» **Soal Latihan**:
1. Jawablah pertanyaan tentang ulasan puisi ini.
(a) Pada apa Muhammad Lefand menyematkan perasaannya?
(b) Pada karya siapa romantisisme bernafas religiusitas tampak?
(c) Tokoh wayang siapa yang disebut dalam puisi "KALI LANANG"?
2. Tuliskan ulang satu bagian ulasan puisi itu tanpa mengubah apa pun. Mulailah dari kata-kata "Sayangnya, Mudrikah tak", lalu berhentilah setelah kata-kata "lokal di sana.".

Sayangnya, Mudrikah tak mengolah lebih mendalam lewat narasi atau diksi puitiknya yang romantis tentang kisah cintanya. Bukan hanya menggali sosok Bima, juga proses toponimi dan pemahaman filosofis masyarakat lokal di sana.

Muhammad Lefand, lebih terasa mengutamakan perasaan dan menyematkannya pada sebuah telaga yang ada di lingkungannya. Dia membuat tanda-tanda lalu menjadikan lingkungannya sebagai penanda, sebagai penguat perasaan cinta yang mengharubiru. Kita dapat merasakan, hati si aku lirik lebih dalam dari telaga karena tak terukur, tenangnya hati lebih dari telaga, boat yang bisu mengingatkan kita pada senyap dan lindap dalam puisi Chairil Anwar “ini kali tak ada cinta, di antara kapal, tiang temali…”

Romantisisme bernafas religiusitas justru tampak pada karya Sufyan Abi Set. Sufyan mampu memadukan pengetahuannya pada dunia aksara dan literasi Arab, pemahamannya  pada huruf itu secara filosofis dan memaknainya secara syahdu di ranah spiritualitas Islam. Bedanya pada Sufyan, dia menarik segala referensi itu ke dalam ruang sajadah, pada dunia cintanya yang sufistik. Orang dapat saja menandai itu sebagai cinta yang manusiawi atau yang Ilahiah, cinta pada seorang perempuan namun religius atau bahkan cinta pada Ilahi, namun terasa sangat mendalam. Ia berhasil menyelipkan perasaannya pada referensi yang dimilikinya.

Perhatikan diksi “rindu ini nyaris utuh”, “palung dada kudekap teguh”, “tegak alifku yang gagah” …  antara metafora dan referensi terasa begitu hablur dan jumbuh…

Objek atau referensi memang sumur yang kaya dan sejuk untuk digali dan airnya dapat menghilangkan dahaga kita. Apalagi jika kita dapat meramunya, mengolah dan memadukan antara perasaan dan keahlian teknis, juga menyelipkan trance dan katarsis yang kita rasakan dan kita alami.

Penyair Indonesia

Yanwi Mudrikah   
KALI LANANG
(Kali Serayu)

orang-orang menyebutmu kali lanang
: kali serayu
bukan karena “kemayu”
tetapi ada tokoh wayang
-bima, werkudara
yang ketika itu berucap “sira-ayu”

» **Data Tersimpan**:
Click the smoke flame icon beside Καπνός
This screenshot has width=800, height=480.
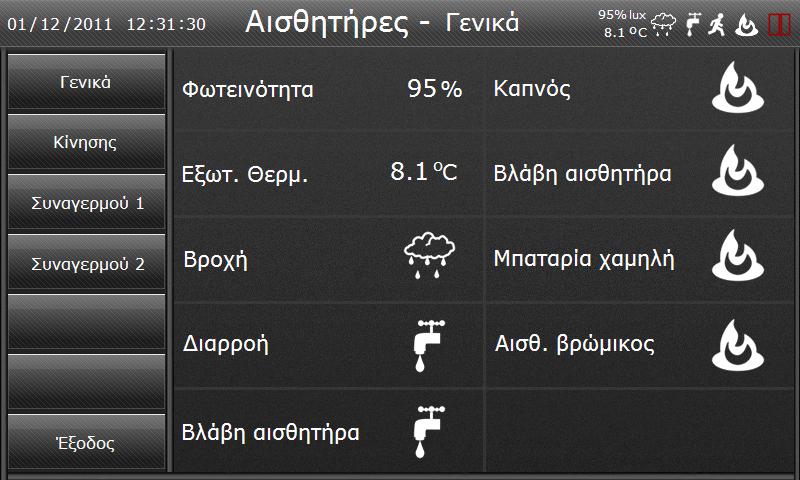click(x=738, y=87)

» **Jawaban per Soal**:
1.
(a) Pada sebuah telaga yang ada di lingkungannya.
(b) Pada karya Sufyan Abi Set.
(c) Bima, atau Werkudara.

2.
Sayangnya, Mudrikah tak mengolah lebih mendalam lewat narasi atau diksi puitiknya yang romantis tentang kisah cintanya. Bukan hanya menggali sosok Bima, juga proses toponimi dan pemahaman filosofis masyarakat lokal di sana.